**Text for analysis:**
◆ ◆ ◆ ◆ ◆ ◆ ◆

It was sweet, my friend putting the Barbie girlfriend of my husband’s friend (who was not invited to my home and really had no business being there only hours after my husband’s death) in her place. Great Neck Barbie (as my husband and I had called her) was one of the few fellow Jews in my home at that moment and was well-versed in our tradition of speedy burial. This isn’t to suggest that she had any business telling me what to do however. But I did hear her and her subtext (“you are a bad Jew and a bad wife”).
I have always been susceptible to people’s directives when it comes to social behavior. I was raised by non-practising Jews who adhered more to the Beat credo than the middle-classness surrounding us. In other words; I have always felt a bit clueless. I am in a constant state of observation and if someone tells me what to do, I tend to take it into consideration. But in this case…there was no way I was having a funeral just days after learning of my husband’s death. I had been to two Jewish funerals during my entire lifetime and knew and felt nothing for the tradition. I’m not sure how, and had met the man only twice, but my rabbi showed up in my bedroom the next day. He sat with our small group the day after, prayed and had us all speak. It was powerful and beautiful and all the service I needed.

◆ ◆ ◆ ◆ ◆ ◆ ◆

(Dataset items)
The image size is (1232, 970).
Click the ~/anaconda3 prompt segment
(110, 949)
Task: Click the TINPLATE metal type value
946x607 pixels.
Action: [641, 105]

◆ ◆ ◆ ◆ ◆ ◆ ◆

**Exercise tasks:**
1 - Answer these questions from the passage about the husband's death, one line each:
(a) What had the narrator and her husband called the girlfriend of the husband's friend?
(b) What credo did the narrator's parents adhere to more than the middle-classness around them?
(c) How many Jewish funerals had the narrator attended in her lifetime?
2 - Extend the passage about the husband's death, starting after its final sentence.
None of the dataset items is needed here.

**Answers per task:**
1 -
(a) Great Neck Barbie
(b) The Beat credo
(c) Two

2 -
I don’t know how it happened, perhaps it started as a way to get people to stop asking? But I began to plan a memorial service. I think the service occurred only six weeks after his death, but it feels like it took months to plan. I have planned events professionally many many times. Dinner for 1,000+ in an airplane hangar? No problem. Multimedia musical productions? I got that. I’ve worn headsets, carried walkie talkies and know how to run a light board. But planning my husband’s memorial was the most difficult and ridiculous thing I ever had to do. It was difficult because I was shattered and had to produce an event! Yes: produce. I had no script or even a freaking mood board. All I knew was what he didn’t want (i.e., no children, cremation, no marker). Other than that I was completely on my own…to produce an event that meant nothing to me, nothing to him and caused me heaps of anxiety. A date had to be set for those flying in. But how do you set a date when you can’t get the venue or singer to commit in a timely manner? It was so stressful and so unnecessary. My life had just imploded and I’m dealing with caterers?! The service itself was beautiful and devastating. I soldiered through greeting people at the reception. There were people who I did not like, including those who had treated me terribly during the past six weeks. My husband’s boss attended; the man who refused to retire him retroactively (even though my husband was past retirement age and that common practice would have enabled me to have a modicum of security.) My husband’s family was not there. Did they not know he had converted to Judaism years before his death? Was a trip to NYC simply out of the question? Or is it just that death is really not that much different than life? – Those who are there when it matters are there when it matters.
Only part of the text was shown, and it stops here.